TEXT SHOWN
There are the charming newlyweds who haven't really sorted out their filing for the year. Sometimes they ask, since I was single for most of the year, can I still file as single now? It works out better. Or they are shocked to learn their new spouse has some ugly tax debt or student loans causing refunds to be garnished. they never discussed any down-to-earth financial issues before blissfully tying the knot. Or there's the delightful surprise from seeing the larger refund on the joint return.

I especially love the opportunity to do some planning to help one of them quit working while the other builds the nest and family. Each time we've done this planning over the years, it's been a joy to see that family grow and flourish - and still able to maintain the lifestyle while the children are at home. Try it. A little budgeting and career or business planning make all the difference.

Particularly touching are the convoluted tax issues that arise for same-sex couples and registered domestic partners (same or opposite sex). While liberals and conservatives battle in the political arena, real people's lives are affected. Real children are adopted, or not. Real, long-term relationships are ripped apart by complicated tax filings as their relationship status changes from legal to illegal one-year to the next. The tax issues are highly complex, because what may work on a state level doesn't work on a federal level.

Love Gone Wrong

Of course, there's all the hostility and manipulation that comes about during divorce. The fight over assets - and the clever way you can make the hostile spouse believe s/he is getting an equal split - when the tax basis of the assets are very different. The nastiness that comes about when one spouse steals the exemptions and benefits for the children s/he isn't entitled to claim. Or the legitimate confusion when both parent provide equal and fair support.

THINGS TO DO
1. Answer these questions using the passage on couples' taxes:
(a) Since they were single for most of the year, what filing status do some newlyweds ask whether they can still use?
(b) What two things does the passage say make all the difference?
(c) Why are the tax issues for same-sex couples and registered domestic partners highly complex?
2. Pick up the passage on couples' taxes after its final sentence and continue it in the same voice.
The listing below the passage is not needed for anything here.

STORED DATA

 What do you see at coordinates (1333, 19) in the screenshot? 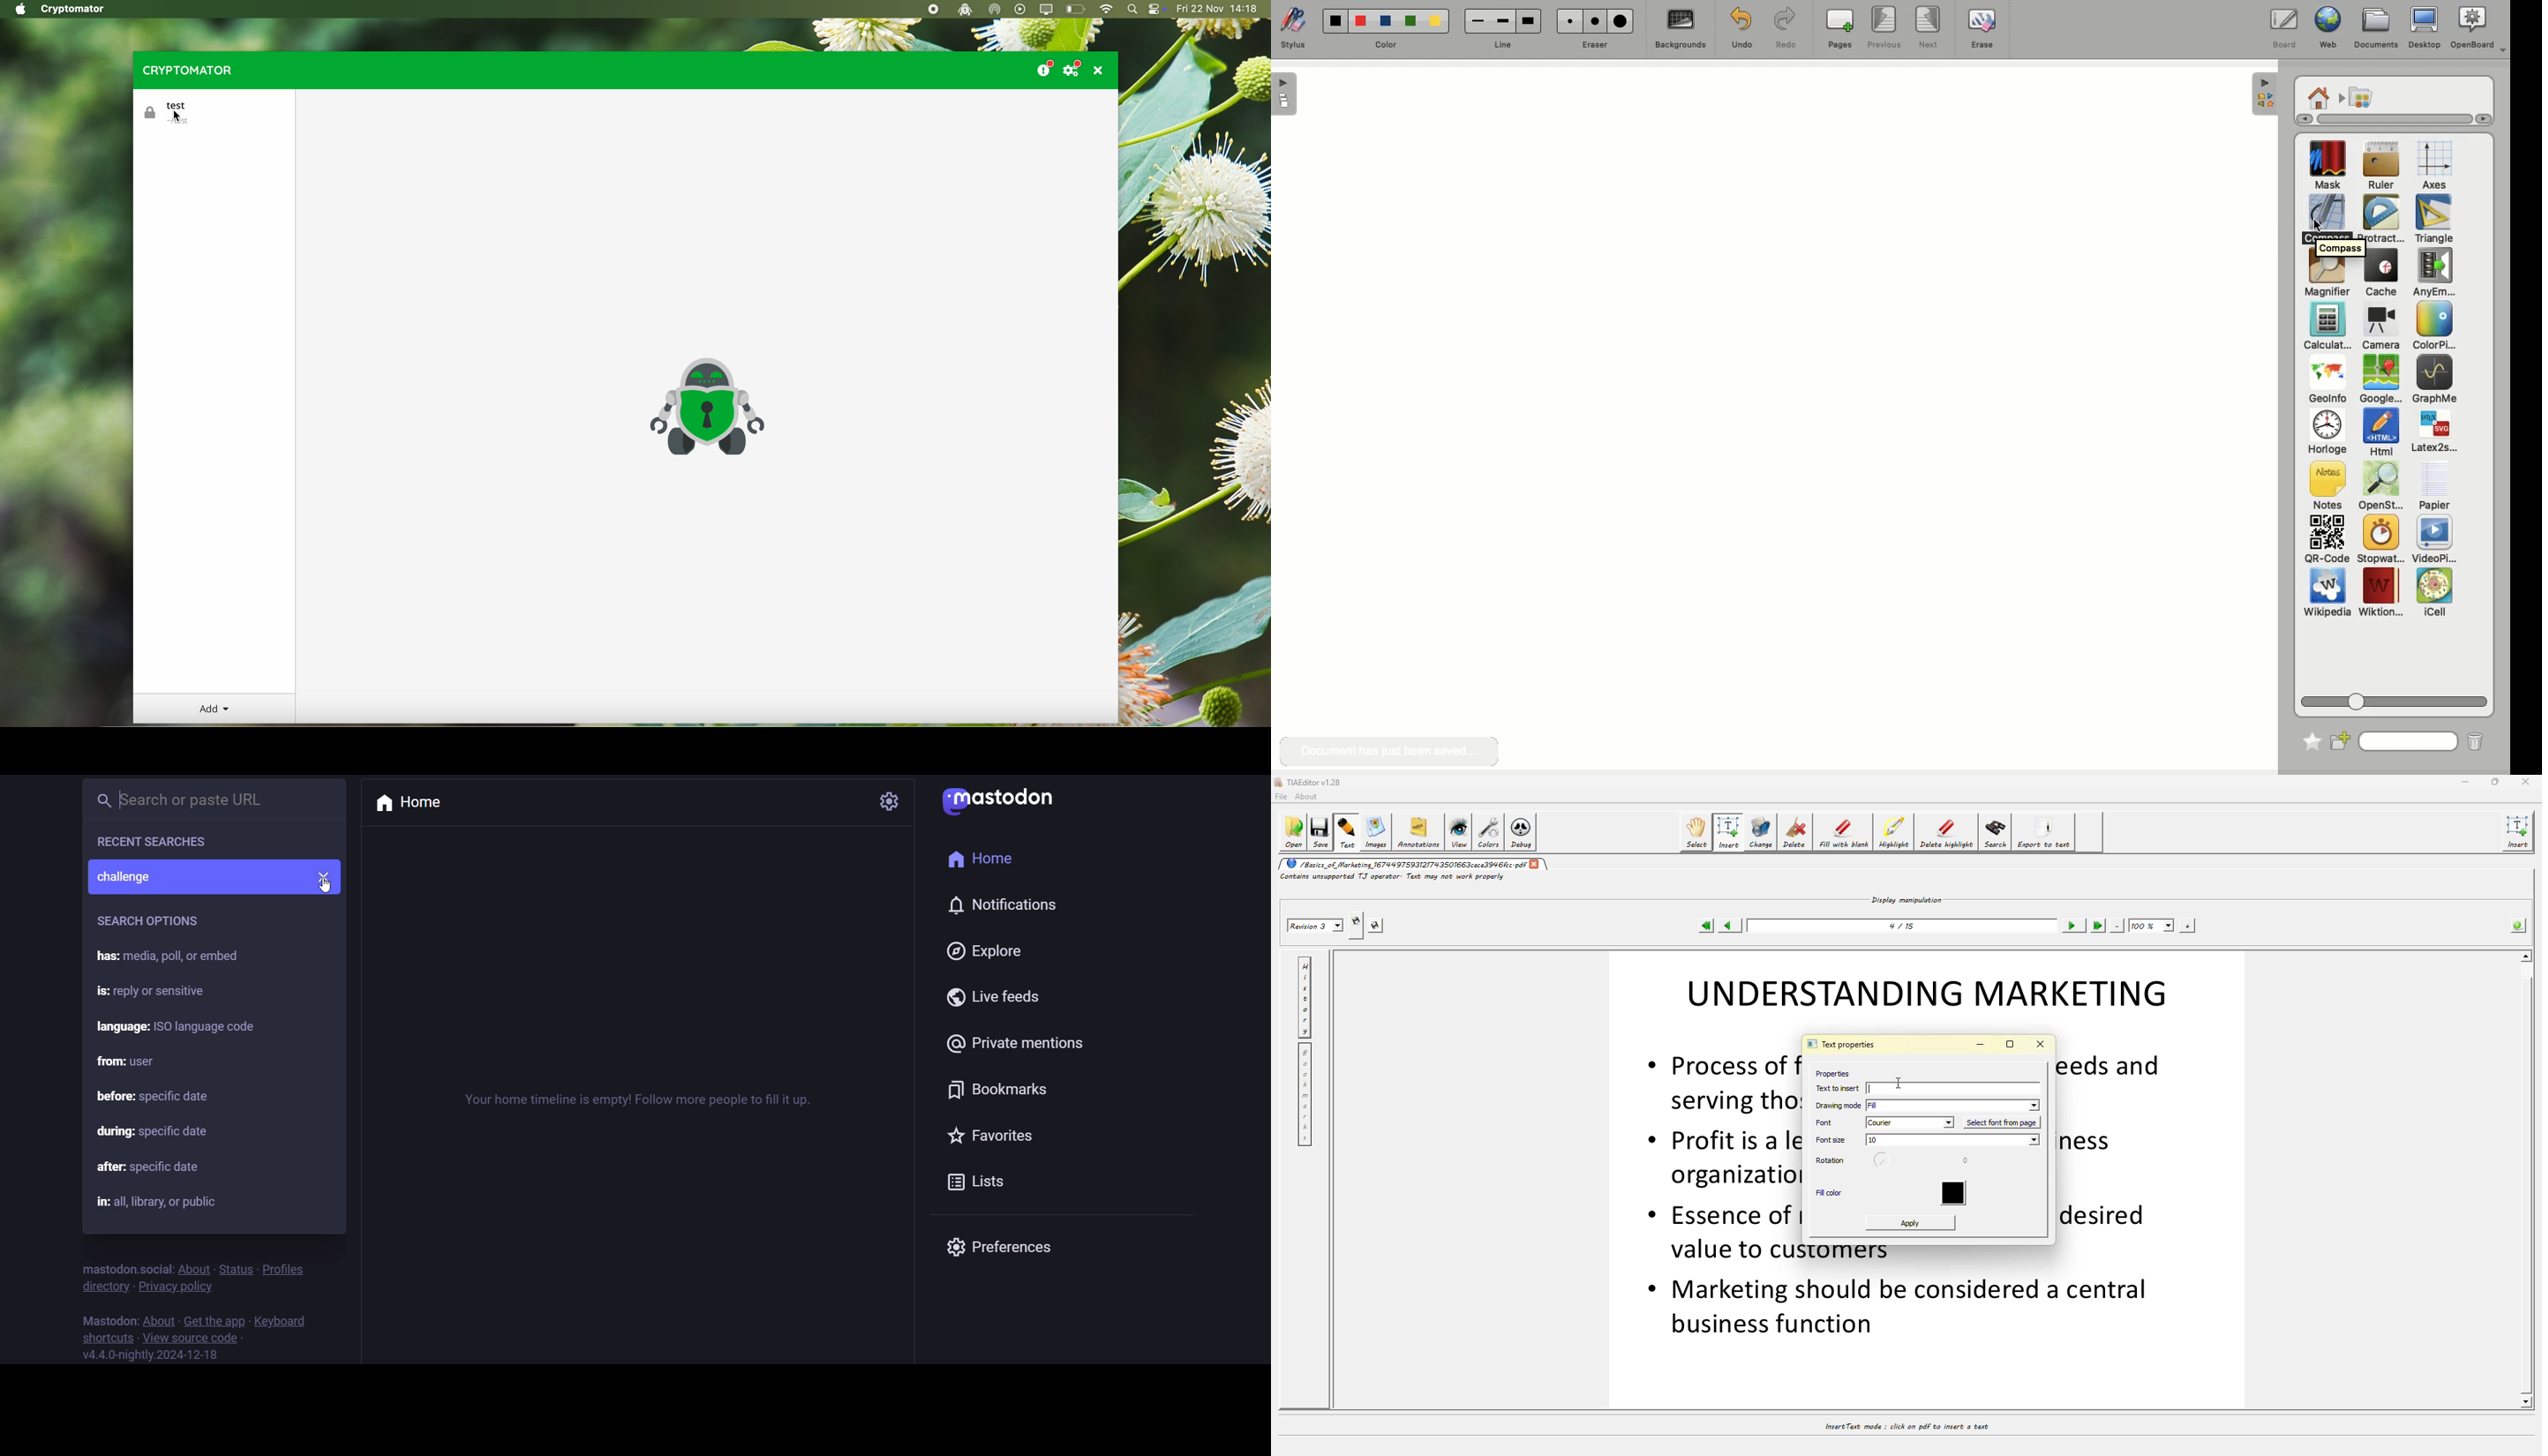
I see `color1` at bounding box center [1333, 19].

OUTPUTS BY TASK
1.
(a) Single.
(b) A little budgeting and career or business planning.
(c) What may work on a state level doesn't work on a federal level.

2.
Tax Fraud in Love

Then there are those delightful folks who don't seem to know if they are married or not - at least not for tax purposes. How many times have you met people filing as head of household to claim the EIC and other credits when they are really married and would not qualify if they filed a joint return? Or those folks who claim their family members' children, whom they've never supported, or perhaps even met. You'd be surprised at the bizarre things I've seen just this past year!

There was one woman needing a 1040X for a First Time Homebuyers Credit who had claimed her niece's children in Mexico on her original tax return. She didn't know their correct names or their dates of birth. She didn't even really know where they lived. But she was sure as heck supporting them - according to her.

I haven't even begun to touch on all the iterations of relationships that come across my desk. You've probably seen some relationships that are particularly interesting or funny.

Consider writing an article or two about tax relationships in your local religious newsletters and local papers this week. You'll pick up new clients galore!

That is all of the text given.